The archbishop’s statement came after Archbishop Matthew Man-Oso-Ndagoso of Kaduna gave a press conference immediately after the blast, calling for calm and appealing to youth not to retaliate.
Reports, including from the UK-based human rights’ organisation Christian Solidarity Worldwide, quote eyewitness stating that, after being denied entrance at the church gate, the bomber reversed his vehicle and rammed it into the church’s perimeter wall.

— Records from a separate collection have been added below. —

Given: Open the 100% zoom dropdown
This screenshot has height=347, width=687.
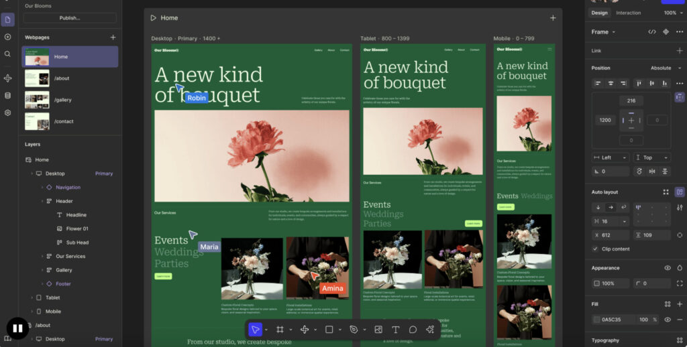Looking at the screenshot, I should click(x=672, y=13).
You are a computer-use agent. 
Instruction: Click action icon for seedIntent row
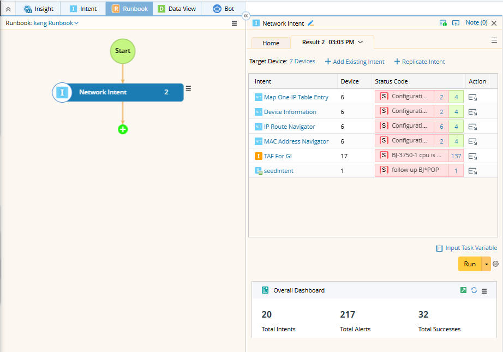click(x=472, y=171)
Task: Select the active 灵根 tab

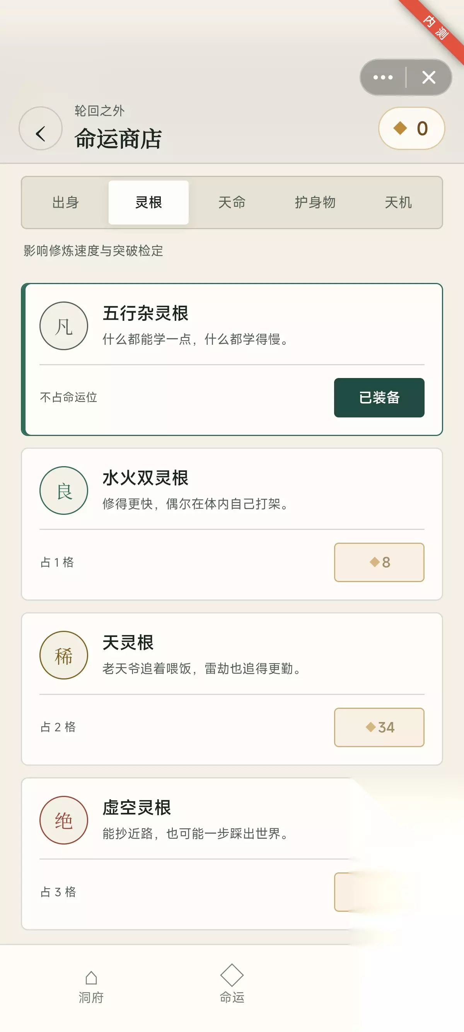Action: click(149, 202)
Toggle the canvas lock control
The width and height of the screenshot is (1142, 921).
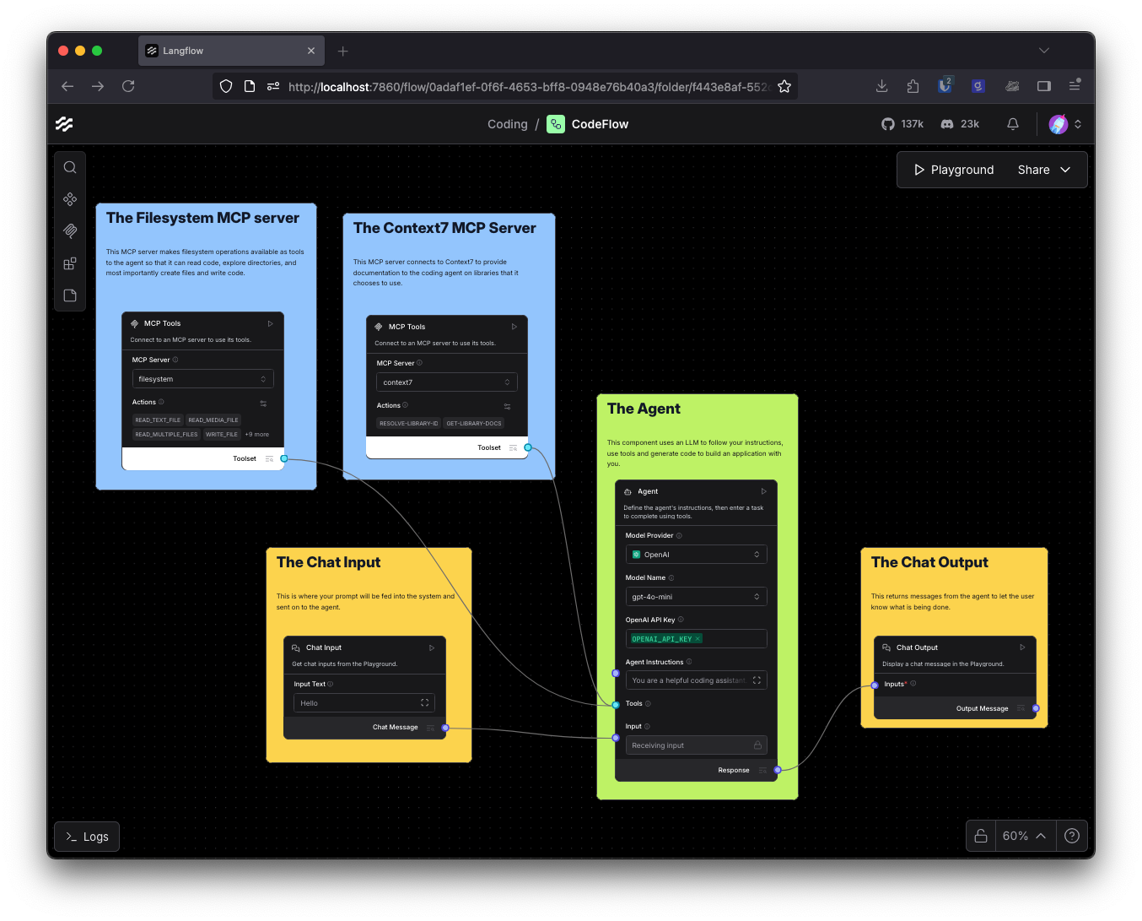pos(980,836)

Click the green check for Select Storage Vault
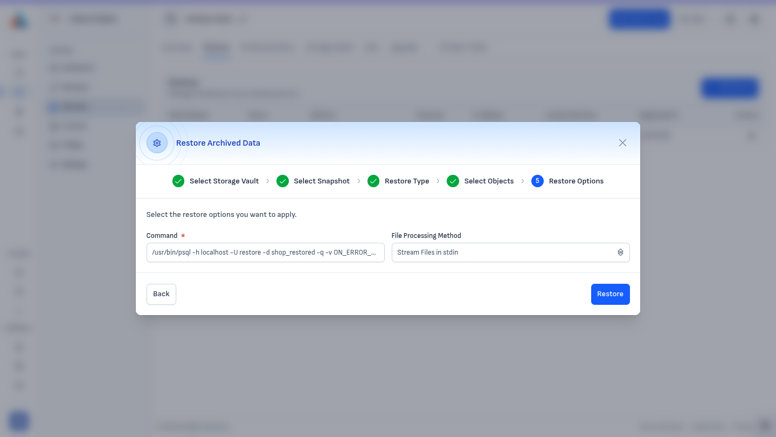click(x=178, y=181)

The explosion, at about 8.35am, took place while Mass was taking place and among the injured was the parish priest, Father Boni. Aid to the Church in Need reports state that those who were seriously injured were taken to nearby hospitals and some have since been discharged. The attack came just two days after young people from across the religious divide organised a celebration marking the Muslim feast Eid el-Kabir.
Archbishop Kaigama said: “This Sunday attack was totally unexpected. The degree of barbarism that comes with each attack is baffling. The suicide bomber came as a respectable person, well dressed and in a big car ready to kill and he did kill and injure many. He called for prayer for an end to the violence, stating: “We pray a lot, hoping the evil doers will have a change of heart.”